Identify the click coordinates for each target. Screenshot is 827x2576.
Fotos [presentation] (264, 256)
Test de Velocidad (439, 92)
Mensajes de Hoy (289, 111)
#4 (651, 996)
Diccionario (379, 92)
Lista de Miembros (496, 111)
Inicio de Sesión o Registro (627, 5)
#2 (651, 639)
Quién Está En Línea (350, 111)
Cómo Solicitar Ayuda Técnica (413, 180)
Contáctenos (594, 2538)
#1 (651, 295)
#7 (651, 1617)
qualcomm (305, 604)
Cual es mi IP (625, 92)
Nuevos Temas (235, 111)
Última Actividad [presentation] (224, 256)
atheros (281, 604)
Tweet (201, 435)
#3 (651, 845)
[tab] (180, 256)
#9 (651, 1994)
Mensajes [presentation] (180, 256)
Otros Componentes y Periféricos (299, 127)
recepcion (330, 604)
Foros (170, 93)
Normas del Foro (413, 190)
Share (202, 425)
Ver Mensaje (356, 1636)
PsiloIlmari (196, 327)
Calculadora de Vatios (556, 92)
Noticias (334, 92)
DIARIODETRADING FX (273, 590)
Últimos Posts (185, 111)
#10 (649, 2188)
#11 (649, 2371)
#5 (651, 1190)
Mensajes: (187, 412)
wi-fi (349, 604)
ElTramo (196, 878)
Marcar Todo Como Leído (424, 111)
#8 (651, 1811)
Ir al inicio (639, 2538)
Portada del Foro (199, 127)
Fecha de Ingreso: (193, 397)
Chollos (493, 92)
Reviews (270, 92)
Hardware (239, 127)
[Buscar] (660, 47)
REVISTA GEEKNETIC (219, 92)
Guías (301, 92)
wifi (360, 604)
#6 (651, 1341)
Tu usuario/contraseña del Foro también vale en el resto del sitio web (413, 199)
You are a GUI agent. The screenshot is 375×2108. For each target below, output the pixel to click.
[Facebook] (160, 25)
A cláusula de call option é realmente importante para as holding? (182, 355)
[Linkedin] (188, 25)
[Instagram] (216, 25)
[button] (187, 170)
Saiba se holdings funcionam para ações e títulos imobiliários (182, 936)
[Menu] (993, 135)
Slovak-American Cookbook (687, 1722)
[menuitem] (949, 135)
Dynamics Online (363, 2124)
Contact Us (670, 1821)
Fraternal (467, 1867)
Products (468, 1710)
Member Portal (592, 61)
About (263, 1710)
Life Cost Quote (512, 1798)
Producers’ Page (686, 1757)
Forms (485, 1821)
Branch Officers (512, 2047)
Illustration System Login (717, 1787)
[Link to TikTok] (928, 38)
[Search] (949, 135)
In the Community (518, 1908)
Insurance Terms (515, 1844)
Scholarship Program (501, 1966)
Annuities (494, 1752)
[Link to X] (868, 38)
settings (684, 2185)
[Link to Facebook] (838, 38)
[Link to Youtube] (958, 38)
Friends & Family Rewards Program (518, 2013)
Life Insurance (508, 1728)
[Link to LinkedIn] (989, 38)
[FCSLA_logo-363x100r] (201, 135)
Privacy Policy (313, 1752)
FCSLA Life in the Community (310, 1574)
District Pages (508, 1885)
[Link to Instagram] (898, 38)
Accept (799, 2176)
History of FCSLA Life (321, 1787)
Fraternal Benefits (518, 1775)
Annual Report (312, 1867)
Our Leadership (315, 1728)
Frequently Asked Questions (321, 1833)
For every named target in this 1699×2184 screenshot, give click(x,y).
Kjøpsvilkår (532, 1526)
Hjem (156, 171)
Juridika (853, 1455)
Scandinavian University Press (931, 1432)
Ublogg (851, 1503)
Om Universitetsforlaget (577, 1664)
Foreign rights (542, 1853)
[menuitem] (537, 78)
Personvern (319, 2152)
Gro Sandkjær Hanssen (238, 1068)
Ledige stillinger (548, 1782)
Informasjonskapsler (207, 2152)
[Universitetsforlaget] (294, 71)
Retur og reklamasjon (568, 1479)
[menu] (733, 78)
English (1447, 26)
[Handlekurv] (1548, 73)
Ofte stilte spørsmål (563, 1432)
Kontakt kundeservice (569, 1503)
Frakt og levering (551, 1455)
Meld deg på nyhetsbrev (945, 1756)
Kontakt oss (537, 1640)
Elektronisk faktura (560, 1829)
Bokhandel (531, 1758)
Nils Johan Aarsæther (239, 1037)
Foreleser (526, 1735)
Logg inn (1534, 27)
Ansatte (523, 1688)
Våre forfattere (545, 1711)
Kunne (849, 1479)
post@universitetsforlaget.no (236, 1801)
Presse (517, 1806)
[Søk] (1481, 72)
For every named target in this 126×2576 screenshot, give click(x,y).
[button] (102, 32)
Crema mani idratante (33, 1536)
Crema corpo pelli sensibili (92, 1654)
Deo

## WHAT IS NEEDED
Restate word for word the entries above from the line with "settings (684, 2185)" through the line with "Kontakt oss (537, 1640)", inclusive, leaving out everything else.

## SOLUTION TO THIS PROBLEM
settings (684, 2185)
[Link to Facebook] (838, 38)
[Link to Youtube] (958, 38)
Friends & Family Rewards Program (518, 2013)
Life Insurance (508, 1728)
[Link to LinkedIn] (989, 38)
[FCSLA_logo-363x100r] (201, 135)
Privacy Policy (313, 1752)
FCSLA Life in the Community (310, 1574)
District Pages (508, 1885)
[Link to Instagram] (898, 38)
Accept (799, 2176)
History of FCSLA Life (321, 1787)
Fraternal Benefits (518, 1775)
Annual Report (312, 1867)
Our Leadership (315, 1728)
Frequently Asked Questions (321, 1833)
For every named target in this 1699×2184 screenshot, give click(x,y).
Kjøpsvilkår (532, 1526)
Hjem (156, 171)
Juridika (853, 1455)
Scandinavian University Press (931, 1432)
Ublogg (851, 1503)
Om Universitetsforlaget (577, 1664)
Foreign rights (542, 1853)
[menuitem] (537, 78)
Personvern (319, 2152)
Gro Sandkjær Hanssen (238, 1068)
Ledige stillinger (548, 1782)
Informasjonskapsler (207, 2152)
[Universitetsforlaget] (294, 71)
Retur og reklamasjon (568, 1479)
[menu] (733, 78)
English (1447, 26)
[Handlekurv] (1548, 73)
Ofte stilte spørsmål (563, 1432)
Kontakt kundeservice (569, 1503)
Frakt og levering (551, 1455)
Meld deg på nyhetsbrev (945, 1756)
Kontakt oss (537, 1640)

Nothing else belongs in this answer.